Anyway, Don't be a Stranger

I bought my Phoebe Bridgers concert tickets way before I knew where I’d be during the summer. I simply promised myself I’d try to get back to Chicago in time and threw my money into the ring.

A couple months later, I’m screaming “I hate your mom” at the top of my lungs along with a crowd of about 15,000 people. Facing us from the stage is a full band dressed in skeleton onesies, and the main act of the night herself: Phoebe Bridgers. She doesn’t wear the skeleton onesie anymore on this tour, like she had for earlier performances of songs from her 2020 album, Punisher. Instead, she’s decked out in a glittering skeleton Gucci top and formal wear (suit pants and jacket, plus Gucci loafers); a business casual fashion statement that complements her well-established spooky theme.

Phoebe Bridgers is one of very few artists who can get a crowd to scream something sharp and cutting like “I hate your mom” (ICU) or “I’m gonna kill you, if you don’t beat me to it” (Kyoto) with the same keen passion as something so melancholic and yearning like “You are sick, and you’re married / And you might be dying, but you’re holding me like water in your hands” (Moon Song).

She simply has the range. This concert, a mixture of intimate crooning, occasional headbanging, and masterful instrumental work, reflected not only her range but also her unique ability to be exactly what her audience needs: a voice, but not one that drowns you out.

This is especially apparent when she uses her performance of Chinese Satellite to discuss abortion rights with her fans (directing us to donate to the Mariposa Fund, an abortion fund for undocumented people who need access to reproductive health services). She not so jokingly urges anybody who disagrees with her to leave the show, and though she has a primarily young, queer, and liberal fanbase, during some shows (fortunately not Chicago from what I saw) there were indeed anti-choice attendees who walked out. It is this casual, yet decisive stance that endears her to most of her fanbase. 
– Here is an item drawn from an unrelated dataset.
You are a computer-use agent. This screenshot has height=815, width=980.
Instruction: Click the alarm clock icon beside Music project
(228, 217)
Throughout the show, she will occasionally break from playing and singing to crack jokes with her band, bringing up well-worn anecdotes that certain songs or lyrics remind her of. During ICU, where she sings about the fraught relationship a significant other has with their mother, she ribs her drummer (and ex-boyfriend, but that doesn’t stop them from being bona fide besties and collaborators) Marshall about his conservative mom. He jokes that this song (which they co-wrote) is partly about the awkward experience of Thanksgiving dinner with a family who cannot understand you.
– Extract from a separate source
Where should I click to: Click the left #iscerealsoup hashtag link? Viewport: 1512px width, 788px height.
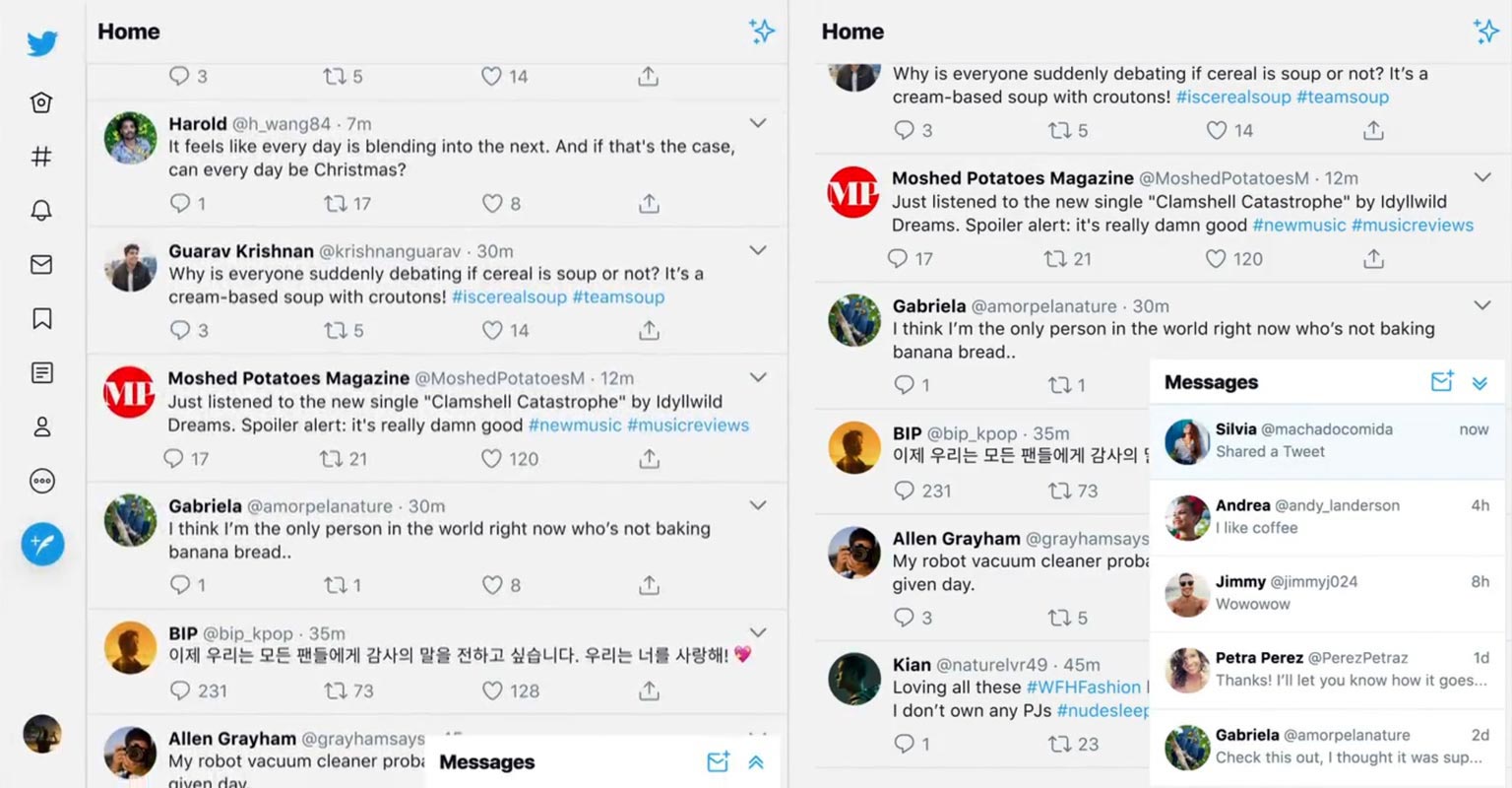click(x=509, y=297)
And during Chinese Satellite, Bridgers shares her own experience of getting an abortion with the hushed crowd. She does so casually, but solemnly, and tells the crowd about seeing picketers protesting outside the clinic as she got the procedure done, sharing how deeply angry and powerless she felt in that moment. In the song’s lyrics, she turns this experience into a commentary on the often dangerous power of religion and faith, and how it can bring about both hurt and salvation.

“I would stand on the corner / Embarrassed with a picket sign / If it meant I would see you when I die,” she sings.

This is the sort of thing she does best, really — putting something so complex into powerfully simple words.

“I want to believe / Instead I look at the sky and I feel nothing / You know I hate to be alone,” she sings to the frenzied crowd, stage lights shining bright and ethereal behind her.

The other day, I asked a friend how I should describe my experience at the Phoebe Bridgers concert. He said ‘Don’t be too biased. Try to give an objective review’. Which, you know, is arguably quite sound advice. But I’ll be honest with you: I don’t think anyone who goes to a Phoebe concert can be unbiased about her. She doesn’t make the type of music that one can enjoy objectively, though of course I think her songs are objectively well-crafted, because she tends to invoke a raw sort of passion with her music. On Genius lyrics, Bridgers describes Moon Song as detailing “the wanting-to-be-stepped-on feeling” in a relationship, the painful push-and-pull of being with someone who doesn’t care about themselves. In a different and significantly more hopeful way, this concert was that stepped-on feeling, a release of all the pent up desperation and longing we so desire to be less alone in experiencing.

People who go to her concerts already know what they’re looking for: to experience the songs that have soundtracked their lives for the last couple of years, or to feel a cathartic release when they finally hear her devastating lyrics in person. And we know that she will surely deliver on the cathartic release—especially with Punisher’s closer, I Know The End, which concludes with a melodic crescendo and about a full minute of raw, guttural screaming.

Bridgers is a poet with a voice made for lullabies and the stage presence of a rockstar, which creates the perfect environment for her adoring fans to echo back every lyric she sings with precision. During her performance of Scott Street (off her debut album, Stranger in the Alps), she even turns her microphone into the pit, leaning forward and beaming as an overexcited fan butchers (or nails, on rare occasion) the outro of the song: “Anyway, don’t be a stranger.”

And here, for one night, connected by the frenetic pulse of music humming in our veins, scream-singing lyrics we had all memorized by heart, maybe none of us were strangers at all.